- [SUPPLIED MATERIAL]:
------------------------------

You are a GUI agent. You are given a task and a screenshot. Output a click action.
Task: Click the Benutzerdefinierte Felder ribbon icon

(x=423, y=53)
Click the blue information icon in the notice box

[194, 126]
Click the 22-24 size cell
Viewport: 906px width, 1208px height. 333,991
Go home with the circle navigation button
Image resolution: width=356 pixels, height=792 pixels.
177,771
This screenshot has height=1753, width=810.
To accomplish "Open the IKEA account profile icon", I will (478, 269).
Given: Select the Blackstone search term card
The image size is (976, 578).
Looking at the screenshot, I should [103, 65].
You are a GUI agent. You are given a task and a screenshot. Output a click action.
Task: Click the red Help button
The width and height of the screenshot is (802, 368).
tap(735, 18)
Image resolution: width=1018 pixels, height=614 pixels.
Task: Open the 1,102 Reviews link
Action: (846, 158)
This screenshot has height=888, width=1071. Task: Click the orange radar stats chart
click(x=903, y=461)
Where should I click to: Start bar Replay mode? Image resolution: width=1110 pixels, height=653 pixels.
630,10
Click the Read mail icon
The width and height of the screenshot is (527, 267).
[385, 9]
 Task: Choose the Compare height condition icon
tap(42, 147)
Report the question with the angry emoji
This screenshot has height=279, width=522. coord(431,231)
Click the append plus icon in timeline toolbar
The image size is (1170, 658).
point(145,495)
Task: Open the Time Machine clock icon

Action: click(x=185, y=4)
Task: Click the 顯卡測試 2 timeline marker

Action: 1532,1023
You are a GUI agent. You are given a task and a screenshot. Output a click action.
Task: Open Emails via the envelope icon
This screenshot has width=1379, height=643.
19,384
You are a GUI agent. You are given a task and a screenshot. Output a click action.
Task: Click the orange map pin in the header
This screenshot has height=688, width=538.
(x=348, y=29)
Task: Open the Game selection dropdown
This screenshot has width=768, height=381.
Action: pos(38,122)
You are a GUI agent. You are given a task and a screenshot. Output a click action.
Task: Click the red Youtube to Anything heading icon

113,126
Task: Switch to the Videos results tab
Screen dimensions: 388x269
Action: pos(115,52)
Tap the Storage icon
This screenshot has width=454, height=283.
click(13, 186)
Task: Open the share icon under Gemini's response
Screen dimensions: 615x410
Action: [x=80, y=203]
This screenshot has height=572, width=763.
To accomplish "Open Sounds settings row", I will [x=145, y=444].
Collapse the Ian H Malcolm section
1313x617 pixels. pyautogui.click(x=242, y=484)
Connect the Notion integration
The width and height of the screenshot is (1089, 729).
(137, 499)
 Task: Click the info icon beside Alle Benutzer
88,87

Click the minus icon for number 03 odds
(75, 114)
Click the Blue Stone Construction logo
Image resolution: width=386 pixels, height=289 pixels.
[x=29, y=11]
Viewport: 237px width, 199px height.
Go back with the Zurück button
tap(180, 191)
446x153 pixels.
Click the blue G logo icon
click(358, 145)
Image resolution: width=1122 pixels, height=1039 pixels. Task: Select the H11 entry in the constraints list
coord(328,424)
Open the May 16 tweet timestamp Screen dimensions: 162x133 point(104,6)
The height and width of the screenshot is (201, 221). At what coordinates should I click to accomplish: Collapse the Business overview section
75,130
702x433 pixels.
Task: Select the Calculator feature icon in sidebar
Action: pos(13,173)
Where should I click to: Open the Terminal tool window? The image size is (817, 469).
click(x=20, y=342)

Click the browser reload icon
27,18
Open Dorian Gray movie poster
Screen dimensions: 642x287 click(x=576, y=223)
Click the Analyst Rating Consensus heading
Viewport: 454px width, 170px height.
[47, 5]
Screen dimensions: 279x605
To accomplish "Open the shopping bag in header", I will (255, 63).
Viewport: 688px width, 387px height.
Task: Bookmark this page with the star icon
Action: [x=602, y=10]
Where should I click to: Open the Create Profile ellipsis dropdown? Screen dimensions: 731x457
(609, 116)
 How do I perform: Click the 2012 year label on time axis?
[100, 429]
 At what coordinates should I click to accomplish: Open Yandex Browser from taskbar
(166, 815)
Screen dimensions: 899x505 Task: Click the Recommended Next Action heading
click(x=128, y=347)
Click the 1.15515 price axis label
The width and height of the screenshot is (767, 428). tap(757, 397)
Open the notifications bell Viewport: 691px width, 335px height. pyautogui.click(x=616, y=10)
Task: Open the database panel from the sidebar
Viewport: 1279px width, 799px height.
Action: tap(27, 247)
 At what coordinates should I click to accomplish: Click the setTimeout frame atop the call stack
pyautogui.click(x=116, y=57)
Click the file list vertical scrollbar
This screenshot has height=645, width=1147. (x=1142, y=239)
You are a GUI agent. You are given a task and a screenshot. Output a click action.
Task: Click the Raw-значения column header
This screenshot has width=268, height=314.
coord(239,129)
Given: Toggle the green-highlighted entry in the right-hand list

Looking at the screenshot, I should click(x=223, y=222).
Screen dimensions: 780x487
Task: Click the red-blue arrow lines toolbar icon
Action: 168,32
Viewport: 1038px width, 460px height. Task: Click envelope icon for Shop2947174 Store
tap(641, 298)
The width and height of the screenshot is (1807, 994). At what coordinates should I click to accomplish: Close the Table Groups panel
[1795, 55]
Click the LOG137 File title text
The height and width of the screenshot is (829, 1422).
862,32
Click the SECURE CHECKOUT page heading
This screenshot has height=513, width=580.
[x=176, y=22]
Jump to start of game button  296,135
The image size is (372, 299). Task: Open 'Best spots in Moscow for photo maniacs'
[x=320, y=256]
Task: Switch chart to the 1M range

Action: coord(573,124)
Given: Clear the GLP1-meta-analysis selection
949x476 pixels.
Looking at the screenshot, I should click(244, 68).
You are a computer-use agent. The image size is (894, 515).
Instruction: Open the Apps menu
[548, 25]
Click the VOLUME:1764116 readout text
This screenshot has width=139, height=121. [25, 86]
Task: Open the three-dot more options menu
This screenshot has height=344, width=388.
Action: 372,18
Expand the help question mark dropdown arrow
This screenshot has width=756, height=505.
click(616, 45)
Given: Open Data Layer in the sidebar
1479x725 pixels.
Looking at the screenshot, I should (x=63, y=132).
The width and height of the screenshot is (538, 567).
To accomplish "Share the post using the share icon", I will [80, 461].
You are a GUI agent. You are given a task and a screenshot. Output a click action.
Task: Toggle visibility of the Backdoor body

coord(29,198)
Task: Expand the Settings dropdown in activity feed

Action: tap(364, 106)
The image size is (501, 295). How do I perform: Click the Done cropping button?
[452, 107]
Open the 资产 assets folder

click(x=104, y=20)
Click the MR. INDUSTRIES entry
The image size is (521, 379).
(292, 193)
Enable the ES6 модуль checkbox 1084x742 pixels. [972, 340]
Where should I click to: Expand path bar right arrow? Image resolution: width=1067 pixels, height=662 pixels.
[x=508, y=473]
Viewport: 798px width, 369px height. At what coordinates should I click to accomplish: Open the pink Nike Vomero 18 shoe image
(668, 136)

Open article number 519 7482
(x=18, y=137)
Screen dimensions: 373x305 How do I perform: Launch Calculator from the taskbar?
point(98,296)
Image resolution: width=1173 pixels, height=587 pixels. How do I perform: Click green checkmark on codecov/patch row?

------------------------------

- [DIRECTIONS]: Render every non-blank line of the records above as a Markdown table with two columns, Row and Record line, numbering the rows in order.

- [EXERCISE ANSWER]:
| Row | Record line |
|---|---|
| 1 | You are a GUI agent. You are given a task and a screenshot. Output a click action. |
| 2 | Task: Click the Benutzerdefinierte Felder ribbon icon |
| 3 | (x=423, y=53) |
| 4 | Click the blue information icon in the notice box |
| 5 | [194, 126] |
| 6 | Click the 22-24 size cell |
| 7 | Viewport: 906px width, 1208px height. 333,991 |
| 8 | Go home with the circle navigation button |
| 9 | Image resolution: width=356 pixels, height=792 pixels. |
| 10 | 177,771 |
| 11 | This screenshot has height=1753, width=810. |
| 12 | To accomplish "Open the IKEA account profile icon", I will (478, 269). |
| 13 | Given: Select the Blackstone search term card |
| 14 | The image size is (976, 578). |
| 15 | Looking at the screenshot, I should [103, 65]. |
| 16 | You are a GUI agent. You are given a task and a screenshot. Output a click action. |
| 17 | Task: Click the red Help button |
| 18 | The width and height of the screenshot is (802, 368). |
| 19 | tap(735, 18) |
| 20 | Image resolution: width=1018 pixels, height=614 pixels. |
| 21 | Task: Open the 1,102 Reviews link |
| 22 | Action: (846, 158) |
| 23 | This screenshot has height=888, width=1071. Task: Click the orange radar stats chart |
| 24 | click(x=903, y=461) |
| 25 | Where should I click to: Start bar Replay mode? Image resolution: width=1110 pixels, height=653 pixels. |
| 26 | 630,10 |
| 27 | Click the Read mail icon |
| 28 | The width and height of the screenshot is (527, 267). |
| 29 | [385, 9] |
| 30 |  Task: Choose the Compare height condition icon |
| 31 | tap(42, 147) |
| 32 | Report the question with the angry emoji |
| 33 | This screenshot has height=279, width=522. coord(431,231) |
| 34 | Click the append plus icon in timeline toolbar |
| 35 | The image size is (1170, 658). |
| 36 | point(145,495) |
| 37 | Task: Open the Time Machine clock icon |
| 38 | Action: click(x=185, y=4) |
| 39 | Task: Click the 顯卡測試 2 timeline marker |
| 40 | Action: 1532,1023 |
| 41 | You are a GUI agent. You are given a task and a screenshot. Output a click action. |
| 42 | Task: Open Emails via the envelope icon |
| 43 | This screenshot has width=1379, height=643. |
| 44 | 19,384 |
| 45 | You are a GUI agent. You are given a task and a screenshot. Output a click action. |
| 46 | Task: Click the orange map pin in the header |
| 47 | This screenshot has height=688, width=538. |
| 48 | (x=348, y=29) |
| 49 | Task: Open the Game selection dropdown |
| 50 | This screenshot has width=768, height=381. |
| 51 | Action: pos(38,122) |
| 52 | You are a GUI agent. You are given a task and a screenshot. Output a click action. |
| 53 | Task: Click the red Youtube to Anything heading icon |
| 54 | 113,126 |
| 55 | Task: Switch to the Videos results tab |
| 56 | Screen dimensions: 388x269 |
| 57 | Action: pos(115,52) |
| 58 | Tap the Storage icon |
| 59 | This screenshot has width=454, height=283. |
| 60 | click(13, 186) |
| 61 | Task: Open the share icon under Gemini's response |
| 62 | Screen dimensions: 615x410 |
| 63 | Action: [x=80, y=203] |
| 64 | This screenshot has height=572, width=763. |
| 65 | To accomplish "Open Sounds settings row", I will [x=145, y=444]. |
| 66 | Collapse the Ian H Malcolm section |
| 67 | 1313x617 pixels. pyautogui.click(x=242, y=484) |
| 68 | Connect the Notion integration |
| 69 | The width and height of the screenshot is (1089, 729). |
| 70 | (137, 499) |
| 71 |  Task: Click the info icon beside Alle Benutzer |
| 72 | 88,87 |
| 73 | Click the minus icon for number 03 odds |
| 74 | (75, 114) |
| 75 | Click the Blue Stone Construction logo |
| 76 | Image resolution: width=386 pixels, height=289 pixels. |
| 77 | [x=29, y=11] |
| 78 | Viewport: 237px width, 199px height. |
| 79 | Go back with the Zurück button |
| 80 | tap(180, 191) |
| 81 | 446x153 pixels. |
| 82 | Click the blue G logo icon |
| 83 | click(358, 145) |
| 84 | Image resolution: width=1122 pixels, height=1039 pixels. Task: Select the H11 entry in the constraints list |
| 85 | coord(328,424) |
| 86 | Open the May 16 tweet timestamp Screen dimensions: 162x133 point(104,6) |
| 87 | The height and width of the screenshot is (201, 221). At what coordinates should I click to accomplish: Collapse the Business overview section |
| 88 | 75,130 |
| 89 | 702x433 pixels. |
| 90 | Task: Select the Calculator feature icon in sidebar |
| 91 | Action: pos(13,173) |
| 92 | Where should I click to: Open the Terminal tool window? The image size is (817, 469). |
| 93 | click(x=20, y=342) |
| 94 | Click the browser reload icon |
| 95 | 27,18 |
| 96 | Open Dorian Gray movie poster |
| 97 | Screen dimensions: 642x287 click(x=576, y=223) |
| 98 | Click the Analyst Rating Consensus heading |
| 99 | Viewport: 454px width, 170px height. |
| 100 | [47, 5] |
| 101 | Screen dimensions: 279x605 |
| 102 | To accomplish "Open the shopping bag in header", I will (255, 63). |
| 103 | Viewport: 688px width, 387px height. |
| 104 | Task: Bookmark this page with the star icon |
| 105 | Action: [x=602, y=10] |
| 106 | Where should I click to: Open the Create Profile ellipsis dropdown? Screen dimensions: 731x457 |
| 107 | (609, 116) |
| 108 |  How do I perform: Click the 2012 year label on time axis? |
| 109 | [100, 429] |
| 110 |  At what coordinates should I click to accomplish: Open Yandex Browser from taskbar |
| 111 | (166, 815) |
| 112 | Screen dimensions: 899x505 Task: Click the Recommended Next Action heading |
| 113 | click(x=128, y=347) |
| 114 | Click the 1.15515 price axis label |
| 115 | The width and height of the screenshot is (767, 428). tap(757, 397) |
| 116 | Open the notifications bell Viewport: 691px width, 335px height. pyautogui.click(x=616, y=10) |
| 117 | Task: Open the database panel from the sidebar |
| 118 | Viewport: 1279px width, 799px height. |
| 119 | Action: tap(27, 247) |
| 120 |  At what coordinates should I click to accomplish: Click the setTimeout frame atop the call stack |
| 121 | pyautogui.click(x=116, y=57) |
| 122 | Click the file list vertical scrollbar |
| 123 | This screenshot has height=645, width=1147. (x=1142, y=239) |
| 124 | You are a GUI agent. You are given a task and a screenshot. Output a click action. |
| 125 | Task: Click the Raw-значения column header |
| 126 | This screenshot has width=268, height=314. |
| 127 | coord(239,129) |
| 128 | Given: Toggle the green-highlighted entry in the right-hand list |
| 129 | Looking at the screenshot, I should click(x=223, y=222). |
| 130 | Screen dimensions: 780x487 |
| 131 | Task: Click the red-blue arrow lines toolbar icon |
| 132 | Action: 168,32 |
| 133 | Viewport: 1038px width, 460px height. Task: Click envelope icon for Shop2947174 Store |
| 134 | tap(641, 298) |
| 135 | The width and height of the screenshot is (1807, 994). At what coordinates should I click to accomplish: Close the Table Groups panel |
| 136 | [1795, 55] |
| 137 | Click the LOG137 File title text |
| 138 | The height and width of the screenshot is (829, 1422). |
| 139 | 862,32 |
| 140 | Click the SECURE CHECKOUT page heading |
| 141 | This screenshot has height=513, width=580. |
| 142 | [x=176, y=22] |
| 143 | Jump to start of game button  296,135 |
| 144 | The image size is (372, 299). Task: Open 'Best spots in Moscow for photo maniacs' |
| 145 | [x=320, y=256] |
| 146 | Task: Switch chart to the 1M range |
| 147 | Action: coord(573,124) |
| 148 | Given: Clear the GLP1-meta-analysis selection |
| 149 | 949x476 pixels. |
| 150 | Looking at the screenshot, I should click(244, 68). |
| 151 | You are a computer-use agent. The image size is (894, 515). |
| 152 | Instruction: Open the Apps menu |
| 153 | [548, 25] |
| 154 | Click the VOLUME:1764116 readout text |
| 155 | This screenshot has width=139, height=121. [25, 86] |
| 156 | Task: Open the three-dot more options menu |
| 157 | This screenshot has height=344, width=388. |
| 158 | Action: 372,18 |
| 159 | Expand the help question mark dropdown arrow |
| 160 | This screenshot has width=756, height=505. |
| 161 | click(616, 45) |
| 162 | Given: Open Data Layer in the sidebar |
| 163 | 1479x725 pixels. |
| 164 | Looking at the screenshot, I should (x=63, y=132). |
| 165 | The width and height of the screenshot is (538, 567). |
| 166 | To accomplish "Share the post using the share icon", I will [80, 461]. |
| 167 | You are a GUI agent. You are given a task and a screenshot. Output a click action. |
| 168 | Task: Toggle visibility of the Backdoor body |
| 169 | coord(29,198) |
| 170 | Task: Expand the Settings dropdown in activity feed |
| 171 | Action: tap(364, 106) |
| 172 | The image size is (501, 295). How do I perform: Click the Done cropping button? |
| 173 | [452, 107] |
| 174 | Open the 资产 assets folder |
| 175 | click(x=104, y=20) |
| 176 | Click the MR. INDUSTRIES entry |
| 177 | The image size is (521, 379). |
| 178 | (292, 193) |
| 179 | Enable the ES6 модуль checkbox 1084x742 pixels. [972, 340] |
| 180 | Where should I click to: Expand path bar right arrow? Image resolution: width=1067 pixels, height=662 pixels. |
| 181 | [x=508, y=473] |
| 182 | Viewport: 798px width, 369px height. At what coordinates should I click to accomplish: Open the pink Nike Vomero 18 shoe image |
| 183 | (668, 136) |
| 184 | Open article number 519 7482 |
| 185 | (x=18, y=137) |
| 186 | Screen dimensions: 373x305 How do I perform: Launch Calculator from the taskbar? |
| 187 | point(98,296) |
| 188 | Image resolution: width=1173 pixels, height=587 pixels. How do I perform: Click green checkmark on codecov/patch row? |